I’m a car guy, although sadly one without the resources to fill his driveway with exotics. In fact just to get my one and only vehicle into my tiny garage I have to perform an intricate backing up maneuver, with the odds of knocking off a wing mirror or two standing at about 50/50. But budget aside I do love cars and always have, so it’s no surprise that I’m interested in automotive marketing.

For those of us used to instant gratification, the multi-year process of designing and marketing a car would surely be an excruciating test of patience. Marketing’s job here is really hard, because it has to be far-sighted with respect to what the customer will want, yet operate in the context of current realities.

So it’s probably unfair of me to take issue with what marketers have sought to do in the automotive world: gain more influence.
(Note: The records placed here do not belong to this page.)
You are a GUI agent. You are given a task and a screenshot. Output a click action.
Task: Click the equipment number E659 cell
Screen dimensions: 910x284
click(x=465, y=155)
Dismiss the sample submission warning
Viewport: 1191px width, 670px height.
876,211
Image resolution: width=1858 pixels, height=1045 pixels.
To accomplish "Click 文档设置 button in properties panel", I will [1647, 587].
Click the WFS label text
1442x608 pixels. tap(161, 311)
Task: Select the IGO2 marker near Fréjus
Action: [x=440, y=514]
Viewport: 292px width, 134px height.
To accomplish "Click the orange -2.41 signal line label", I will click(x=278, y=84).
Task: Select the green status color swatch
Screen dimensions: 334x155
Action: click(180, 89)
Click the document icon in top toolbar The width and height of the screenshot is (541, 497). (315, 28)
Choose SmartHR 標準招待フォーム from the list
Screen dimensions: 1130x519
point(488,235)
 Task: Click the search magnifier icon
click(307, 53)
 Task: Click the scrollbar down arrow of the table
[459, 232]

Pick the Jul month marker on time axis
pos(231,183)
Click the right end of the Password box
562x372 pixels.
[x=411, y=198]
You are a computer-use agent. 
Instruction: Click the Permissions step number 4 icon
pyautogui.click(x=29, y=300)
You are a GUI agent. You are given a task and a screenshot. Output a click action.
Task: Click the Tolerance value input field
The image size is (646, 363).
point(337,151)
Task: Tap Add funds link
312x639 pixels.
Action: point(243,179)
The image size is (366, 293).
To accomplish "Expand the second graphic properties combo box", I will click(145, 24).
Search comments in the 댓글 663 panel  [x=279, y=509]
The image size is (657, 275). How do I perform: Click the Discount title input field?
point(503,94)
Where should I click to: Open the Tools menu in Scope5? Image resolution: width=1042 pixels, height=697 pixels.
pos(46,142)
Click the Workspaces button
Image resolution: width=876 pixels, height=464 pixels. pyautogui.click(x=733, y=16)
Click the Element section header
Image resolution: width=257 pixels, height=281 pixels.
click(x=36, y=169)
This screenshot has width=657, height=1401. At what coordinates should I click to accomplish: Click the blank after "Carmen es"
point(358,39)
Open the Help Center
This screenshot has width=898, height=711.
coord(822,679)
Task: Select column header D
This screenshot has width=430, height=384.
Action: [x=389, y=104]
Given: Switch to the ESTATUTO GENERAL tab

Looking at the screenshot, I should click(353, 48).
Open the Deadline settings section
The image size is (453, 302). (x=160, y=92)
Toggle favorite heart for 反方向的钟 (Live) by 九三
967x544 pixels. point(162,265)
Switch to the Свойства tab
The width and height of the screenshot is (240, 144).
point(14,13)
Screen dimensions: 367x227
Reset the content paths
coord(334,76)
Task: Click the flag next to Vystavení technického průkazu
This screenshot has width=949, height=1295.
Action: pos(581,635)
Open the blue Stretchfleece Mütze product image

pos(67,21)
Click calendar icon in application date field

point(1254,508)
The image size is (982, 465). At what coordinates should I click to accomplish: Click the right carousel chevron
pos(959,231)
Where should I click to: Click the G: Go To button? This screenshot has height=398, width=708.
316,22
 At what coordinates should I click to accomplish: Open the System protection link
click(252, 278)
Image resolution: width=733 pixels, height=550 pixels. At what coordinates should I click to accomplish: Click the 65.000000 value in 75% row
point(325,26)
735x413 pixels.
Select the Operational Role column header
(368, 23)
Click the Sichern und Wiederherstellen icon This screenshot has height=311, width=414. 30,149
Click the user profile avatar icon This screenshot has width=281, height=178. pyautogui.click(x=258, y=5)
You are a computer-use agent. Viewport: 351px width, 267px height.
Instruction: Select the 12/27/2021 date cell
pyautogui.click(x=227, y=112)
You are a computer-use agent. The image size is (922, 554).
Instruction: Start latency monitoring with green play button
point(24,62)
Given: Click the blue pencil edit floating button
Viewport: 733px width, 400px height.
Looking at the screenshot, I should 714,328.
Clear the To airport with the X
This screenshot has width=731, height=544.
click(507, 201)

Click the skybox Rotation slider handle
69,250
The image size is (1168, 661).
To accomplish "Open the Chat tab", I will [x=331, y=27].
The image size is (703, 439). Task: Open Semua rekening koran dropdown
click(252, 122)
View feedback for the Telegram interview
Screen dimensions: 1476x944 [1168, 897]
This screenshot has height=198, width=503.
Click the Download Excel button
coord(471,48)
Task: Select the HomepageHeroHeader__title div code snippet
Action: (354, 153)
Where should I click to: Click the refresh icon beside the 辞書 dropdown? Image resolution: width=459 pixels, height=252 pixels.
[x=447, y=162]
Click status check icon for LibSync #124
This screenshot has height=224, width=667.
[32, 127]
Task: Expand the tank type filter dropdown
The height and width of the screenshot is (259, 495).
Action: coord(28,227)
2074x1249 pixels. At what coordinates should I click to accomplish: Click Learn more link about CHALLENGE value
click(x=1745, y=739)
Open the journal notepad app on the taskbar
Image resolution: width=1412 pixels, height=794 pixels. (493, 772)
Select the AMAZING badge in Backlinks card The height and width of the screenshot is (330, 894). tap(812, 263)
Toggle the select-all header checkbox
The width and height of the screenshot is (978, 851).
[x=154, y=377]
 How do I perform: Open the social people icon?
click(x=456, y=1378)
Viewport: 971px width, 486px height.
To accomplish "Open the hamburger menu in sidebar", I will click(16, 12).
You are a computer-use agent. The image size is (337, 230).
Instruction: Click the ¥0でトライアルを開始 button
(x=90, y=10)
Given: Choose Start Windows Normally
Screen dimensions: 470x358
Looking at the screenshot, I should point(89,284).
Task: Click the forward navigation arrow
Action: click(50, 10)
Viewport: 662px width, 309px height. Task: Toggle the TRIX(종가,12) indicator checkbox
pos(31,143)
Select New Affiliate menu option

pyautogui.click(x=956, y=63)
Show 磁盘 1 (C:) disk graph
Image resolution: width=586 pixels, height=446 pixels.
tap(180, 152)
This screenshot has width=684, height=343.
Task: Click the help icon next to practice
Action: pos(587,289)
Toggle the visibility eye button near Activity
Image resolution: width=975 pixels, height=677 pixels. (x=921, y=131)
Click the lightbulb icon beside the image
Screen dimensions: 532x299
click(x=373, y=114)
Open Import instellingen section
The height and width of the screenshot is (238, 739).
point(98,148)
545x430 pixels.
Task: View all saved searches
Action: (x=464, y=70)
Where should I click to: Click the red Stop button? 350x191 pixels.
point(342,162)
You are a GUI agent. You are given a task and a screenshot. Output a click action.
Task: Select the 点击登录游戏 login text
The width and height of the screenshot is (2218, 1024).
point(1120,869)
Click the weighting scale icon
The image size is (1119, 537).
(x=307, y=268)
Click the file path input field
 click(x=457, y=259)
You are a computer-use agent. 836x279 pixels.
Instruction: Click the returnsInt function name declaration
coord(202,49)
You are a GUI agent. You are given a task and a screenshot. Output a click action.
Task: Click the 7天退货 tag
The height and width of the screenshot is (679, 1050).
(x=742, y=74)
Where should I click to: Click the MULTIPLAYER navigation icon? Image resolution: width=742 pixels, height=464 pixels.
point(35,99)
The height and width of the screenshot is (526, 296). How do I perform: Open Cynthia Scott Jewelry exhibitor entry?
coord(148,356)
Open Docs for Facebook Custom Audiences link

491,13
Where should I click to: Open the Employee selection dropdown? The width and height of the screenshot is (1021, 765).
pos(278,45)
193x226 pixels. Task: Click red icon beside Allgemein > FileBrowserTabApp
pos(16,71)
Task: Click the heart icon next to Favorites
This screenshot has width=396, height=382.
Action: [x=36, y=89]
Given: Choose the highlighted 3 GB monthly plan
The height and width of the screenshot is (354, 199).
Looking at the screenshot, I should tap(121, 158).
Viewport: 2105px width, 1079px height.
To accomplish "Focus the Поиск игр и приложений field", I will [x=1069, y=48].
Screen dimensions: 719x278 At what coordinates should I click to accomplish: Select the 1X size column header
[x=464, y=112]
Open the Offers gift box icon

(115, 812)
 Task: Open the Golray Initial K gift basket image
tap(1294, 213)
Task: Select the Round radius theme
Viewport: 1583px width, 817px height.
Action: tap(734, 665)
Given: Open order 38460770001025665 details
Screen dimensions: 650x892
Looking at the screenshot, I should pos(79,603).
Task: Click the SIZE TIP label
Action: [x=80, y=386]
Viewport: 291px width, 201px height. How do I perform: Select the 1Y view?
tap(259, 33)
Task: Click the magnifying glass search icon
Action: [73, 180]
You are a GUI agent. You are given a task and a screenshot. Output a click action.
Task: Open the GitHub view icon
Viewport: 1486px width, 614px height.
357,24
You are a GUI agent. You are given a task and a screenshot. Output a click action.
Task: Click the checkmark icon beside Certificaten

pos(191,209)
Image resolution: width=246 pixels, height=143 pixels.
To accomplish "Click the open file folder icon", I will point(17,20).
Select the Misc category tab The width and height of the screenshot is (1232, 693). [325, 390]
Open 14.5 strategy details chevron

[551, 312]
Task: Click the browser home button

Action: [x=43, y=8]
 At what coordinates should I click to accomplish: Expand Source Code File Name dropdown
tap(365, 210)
It used to be that entrepreneurs, engineers and designers created cars, and marketing’s role came after the fact (it was tasked with selling what had already been created). The engineers’ and designers’ roles were very much about the stamp of the individual, to the extent that for any car geek names such as Battista (”Pinin”) Farina and Giorgetto Giugiaro (I’ll take a 1970s Lotus Esprit, thanks) are almost as significant as the marques for which their work was commissioned. Similarly, much of their focus was on innovation, not for its own sake but for the shared goal of advancing the industry. That may be my rose-tinted view, but even still it sits in stark contrast to today’s world, in which cars are contrived to be “category defining” and to appeal to meticulously targeted demographic groups.

It’s obviously a smart strategy to give marketing (if not always actual marketers) a role further up the food chain. After all, what company can risk the giant bet of designing a car from scratch driven only by talent, instinct and gut feeling? Far better to apply some dispassionate market analysis up front. But I was chatting with a friend who’s far more knowledgeable about cars than I, and neither of us could come up with a single vehicle on the market for which we truly felt passion. What’s available has been planned to the extent that it feels utterly contrived and I feel that by buying in the joke will be on me.

Removing budget parameters doesn’t make things any easier, even though I’m initially tempted by Aston Martins and Maseratis and their ilk. But then I remember that when you start up a modern Aston it displays the words “Power, Beauty, Soul” in sequence within the instrument display, and that the new Granturismo is built to accommodate precisely the extra large hedge fund manager, not the svelte Italian playboy. I’d rather have an Aston from the brutal ’70s / early 80s aristocratic muscle car era, which included a year in which the company sold only 30 cars and all-but imploded, and I think borrowed the steering wheel from Ford’s Crown Victoria. And the Maserati I want is one of the 30 or so 5000 GTs custom built for various plutocrats between 1959 and 1965. These are irrational choices by any measure.

You see what’s missing now is individualism on both sides of the equation. Cars are created by means of a more scientific model of marketing, more reliably approach their market and as a consequence lose the raw appeal that comes from identifying some part of you in the designer’s vision.

Perhaps what I’m really saying is that the further up the food chain marketing gets, the more effective and accurate it likely becomes, but it does so in a way that reaches someone who’s like you, but not quite.